Home / System / Zero Divine / Chapter 4: The World Forgotten
Chapter 4: The World Forgotten
Author: Tony Hallows
last update2025-07-11 22:28:09

The air outside tasted dry and stale, like it hadn’t been breathed in years. Dust clung to Cael’s tongue with every breath, and the wind dragged grit across the cracked remnants of a road that stretched into the ruins ahead. The sky hung low in a pale wash of colorless light, more ash than blue. There were no birds, no hum of insects. Just silence and ruin.

The surface wasn’t what he expected. Not that he knew what he expected.

He stood there a moment longer, watching the wind spiral through the empty plain. The ground was gray with soot, the horizon jagged with collapsed buildings, rusted towers, and crumbling roads eaten by time. Chunks of machinery jutted from the earth like broken bones, long abandoned by whatever civilization once used them.

Cael shifted his weight and winced. His side throbbed with a dull ache, a reminder of the Herald’s backhand. He looked down at himself and frowned. The bruises he suffered had already darkened across his ribs and his hands were scraped raw. Yet something felt off.

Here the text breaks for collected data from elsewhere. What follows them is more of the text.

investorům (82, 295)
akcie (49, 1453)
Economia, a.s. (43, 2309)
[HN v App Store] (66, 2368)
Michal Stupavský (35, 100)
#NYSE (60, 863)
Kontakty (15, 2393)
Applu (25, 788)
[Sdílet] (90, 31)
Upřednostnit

Not exactly wrong, just strange in a way. The pain was receding too quickly. The swelling should have been worse. His breathing should've been shallow from the hits. But instead, his body pulsed with a strange warmth under the soreness. With the way the sensations were changing, it felt a lot like he was seemingly adapting to the situation.

He looked down at the weapon he’d carried out from the fight: the Herald’s spear. The handle was heavier than it looked, its segmented parts pulsing faintly with lines of dim blue energy. It wasn’t warm, but it felt responsive to his touch, like it recognized him now.

"Are you going to explain any of this?" he muttered aloud.

[Specify.] Nyx's voice chimed in his head, calm and detached.

"This place. This world. The fact that everything around me looks like a war ate it."

[Historical data not present. This HALO was designed solely for Subject-13's operational parameters.]

Cael stared across the cracked plain toward what looked like the rusted skeleton of an old city far in the distance. Towers slumped at awkward angles. A bridge had snapped in half midair, leaving its remains hanging like an unfinished sentence.

He started walking. The spear rested over his shoulder now, balanced easily despite its size. With every step, his legs loosened a little more, as if his body had begun reconfiguring its limits without him asking it to.

"Subject-13," he said, his voice needlessly quiet. "That’s me."

[Confirmed. Your name is Cael, also known as Subject-13. You are a Prime HALO project candidate.]

He stopped walking for a moment, his brow furrowing in thought. "Did you know my name beforehand?"

[It was embedded into your neural encoding. I recognized it upon system resync.]

"Right, that's very convenient," he muttered. He knelt beside a cracked stretch of road where a faded sign had collapsed into the dust. The letters were in a language he recognized, but the name had been scorched off, melted by fire or heat or something worse.

He stood again and looked back at the path he'd taken. The bunker door had sealed itself shut behind him. The Herald's arm, the one that had been severed, lay just beside it motionless now. He made a mental note to keep moving, just in case it could signal.

"You said Prime HALO. What does that mean?"

[You are not a standard HALO user. Prime subjects are constructed using curated genetic and neural sequences. Your existence is a convergence of engineered design and synthetic intelligence. You were not born. You were made.]

Cael felt that sink into his stomach like a stone in water. "You mean I’m not human?"

[Your biology exceeds the standard definition of human, but not entirely separate. You were derived from humanity. An enhanced and refined breed designed to thrive over the current species of humans.]

He continued walking, his boots crunched over broken glass and powdered concrete. The remnants of a street curved around a crater filled with collapsed metal pylons. Not a single sign of life so far, and he was starting to find it a little unsettling.

"And what exactly is the Prime HALO Project?"

[That information is currently restricted.]

He stopped again with a frown. "Why?"

[Your system access tier has not yet reached clearance level for historical archives.]

Cael exhaled sharply through his nose. He turned in a slow circle, letting the spear hang from one hand now. There was no wind anymore which meant there wasn't much sand in the air. Just the distant whisper of shifting debris, and the sound of his own heartbeat.

"You expect me to just keep going with nothing? No answers, no memory, and a death machine that nearly broke me in half back there?"

[Your Directive is Survival. Continued exposure will facilitate adaptive calibration.]

He closed his eyes for a moment when he entered the remains of a small shop that was in the walls of a damaged building. The cold stung the skin beneath his bruises, fading slowly, but the pain grounded him. When he opened them again, the sun had shifted slightly, still hidden behind high gray clouds, but enough to cast longer shadows across the ruins.